A poem selected by our director Nicholas Allen, Baldwin Professor in Humanities

Dear friends,

Epic poems tell the stories of heroes and their deeds. In doing so they tell us something both of the cultures that produced these figures, and of the art that casts them in poetic memory, which can be as far removed from fact as fiction. That distance is not a deficit but an opportunity to consider the things the artwork might not mean to say, or consider important. So in Beowulf, the hero kills Grendel, the monster’s mother, and a dragon, jealous of its hoard. This last is his undoing, for, to his companion Wiglaf’s regret,

Often when one man follows his own will
Many are hurt…

There is no epic, and no poetry, without our collective agreement to meet imaginatively at the work of art. In Beowulf, this requires a commitment to truth, honor and the giving of the self to others. In that society, reputation was not a fixed point but a constant readjustment, which even the most celebrated of heroes sometimes failed to make. Greatness was no end in itself, but a partner to the daily solidarities that kept a society together, from the mead hall to the shield wall. As the poem suggests, the darkest monster of all is drawn from the self-regarding specters of pride and greed, Beowulf unheeding of the advisors who bid him leave the dragon sleep, his mourning people haunted now by the vision of the Geat woman who cries “a wild litany of nightmare and lament.”

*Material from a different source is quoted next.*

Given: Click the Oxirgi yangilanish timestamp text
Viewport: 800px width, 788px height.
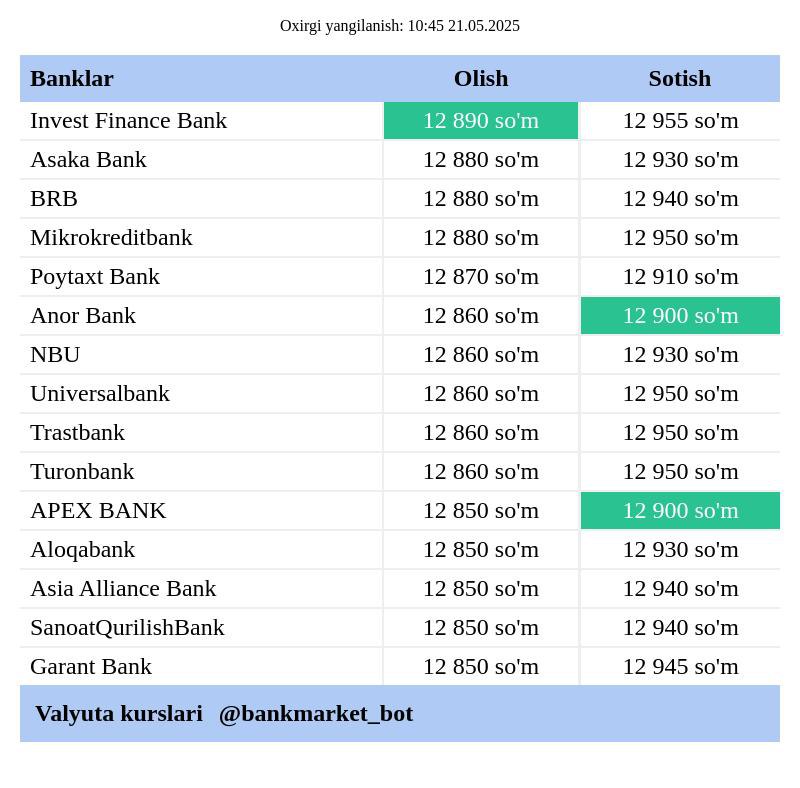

That we can read these words so many centuries later says something more optimistic about human society, which is its capacity for co-operation, that mutuality which is of the substance of that most radical practice, of reading. Beowulf comes to this ethical realization in its own way, true heroism a balance of grace and fairness, and expressed in a language the form and sound of which reminds us to keep our minds open to strangers as envoys of a greater understanding:

Swã begnornodon Gēata lēode
hlãfordes hryre, heorð-genēatas,
cwædon þæt hē wære wyruld-cyninga
manna mildust ond mon-ðwærust,
lēodum līðost ond lof-geornost.

Thank you for your good company over these past weeks. We will gather ourselves again in the mid-summer. Until then, read and be well.